Lu and a WCRP friend helped design and launch the Change the Narrative Fellowship with Women’s Way, which aims to empower women who have experiences of poverty n Philadelphia by sharing their stories and expertise through journalism.

Another series she tackled at PlanPhilly incorporated her love for the way aspects of life intersect. She wrote about water ice flavors based on individual neighborhoods — a 2018 collaboration between Little Baby’s Ice Cream and local nonprofits which highlighted the history and immigration patterns of specific areas. Lu’s writing underlined the project’s creative approach to teaching about culture.

“I’m really passionate about connections to immigration and food patterns and how that ties to community organizing,” she said, noting that she hopes to get to know Chicago “stomach first.”

Some of her achievements in Philadelphia — such as securing funding for infrastructural improvements — make the city more accessible and safe. She’ll miss being able to stroll by specific lampposts, parklets and bike corrals knowing she played a part in their development.

“I think some of the proudest things that I’ve done have been linked to the built environment,” she said. “So I will deeply miss seeing that and miss not being able to visit so many businesses that I’ve worked with for so many years.”

In Lu’s new role, she’ll support news and media organizations across the country rather than focus on local projects as she has in the past. 

“At MacArthur, I’m in a position to see what the trends are and be a connector between people,” Lu said about organizations working toward similar goals who might have resources or ideas to share. She’s looking forward to watching how her current connections in Philadelphia morph over time and knows that meaningful collaborations will continue to find a way to emerge.

Diana Lu at an issue launch event for Root Quarterly with some of the publication’s contributors and supporters. (Photo: Courtesy of David Hinton.)

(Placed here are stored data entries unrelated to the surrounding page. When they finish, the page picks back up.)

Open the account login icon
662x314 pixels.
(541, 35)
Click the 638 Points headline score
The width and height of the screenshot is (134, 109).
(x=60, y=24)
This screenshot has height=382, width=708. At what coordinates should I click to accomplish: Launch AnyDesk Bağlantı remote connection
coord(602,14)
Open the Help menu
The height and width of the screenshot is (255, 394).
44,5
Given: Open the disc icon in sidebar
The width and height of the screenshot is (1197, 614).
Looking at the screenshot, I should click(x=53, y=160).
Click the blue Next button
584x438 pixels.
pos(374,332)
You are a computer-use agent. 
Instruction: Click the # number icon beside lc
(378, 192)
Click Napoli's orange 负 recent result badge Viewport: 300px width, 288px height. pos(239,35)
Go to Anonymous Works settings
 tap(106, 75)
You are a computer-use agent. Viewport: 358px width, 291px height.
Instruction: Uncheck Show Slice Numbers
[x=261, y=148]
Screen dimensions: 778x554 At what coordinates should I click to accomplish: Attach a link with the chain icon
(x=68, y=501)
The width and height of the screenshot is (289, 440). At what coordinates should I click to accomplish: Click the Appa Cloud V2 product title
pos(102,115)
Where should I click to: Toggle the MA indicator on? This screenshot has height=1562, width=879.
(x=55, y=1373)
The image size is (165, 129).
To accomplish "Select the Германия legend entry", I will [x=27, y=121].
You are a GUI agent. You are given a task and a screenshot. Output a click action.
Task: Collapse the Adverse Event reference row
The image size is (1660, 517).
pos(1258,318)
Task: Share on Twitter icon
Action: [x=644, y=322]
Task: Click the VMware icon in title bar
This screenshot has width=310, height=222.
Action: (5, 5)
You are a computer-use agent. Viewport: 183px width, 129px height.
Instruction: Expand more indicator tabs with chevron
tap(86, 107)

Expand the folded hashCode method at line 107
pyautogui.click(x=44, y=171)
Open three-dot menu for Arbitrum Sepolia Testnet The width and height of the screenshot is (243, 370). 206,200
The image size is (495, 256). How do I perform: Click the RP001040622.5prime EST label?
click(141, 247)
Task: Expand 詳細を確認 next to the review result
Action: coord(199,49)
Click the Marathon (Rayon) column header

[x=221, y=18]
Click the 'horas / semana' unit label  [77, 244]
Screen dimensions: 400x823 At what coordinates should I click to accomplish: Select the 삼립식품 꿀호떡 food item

Lu will remain tied to the city through Root Quarterly, a Philadelphia-based publication and events-linked community, where she writes about food and places — and often, how the two intersect.

In her work for the publication, Lu helps to cultivate conversations “not about what’s shiny and new — but about businesses and organizations and restaurants that tie in often multiple generations or at least a few decades of impact on Philadelphia — especially during a time when people didn’t want to visit,” she said.

Lu is interested in the people and places who often go unnoticed — those that anchor us and shape our neighborhoods, whether we realize it or not. She’s done the same quiet and intentional work and is leaving behind a city she’s tended and cared for so that Philadelphians could better understand it and enjoy it.

Her friend once told her, “Even if you leave a space, it doesn’t mean you leave the community.”

“It took me a long time to have the confidence to call myself a Philadelphian,” said Lu, who felt like an outsider when she first arrived. “But now that I’m going to Chicago, I’m getting comfortable saying I’m coming from Philly — not just as a place but as a Philadelphian.”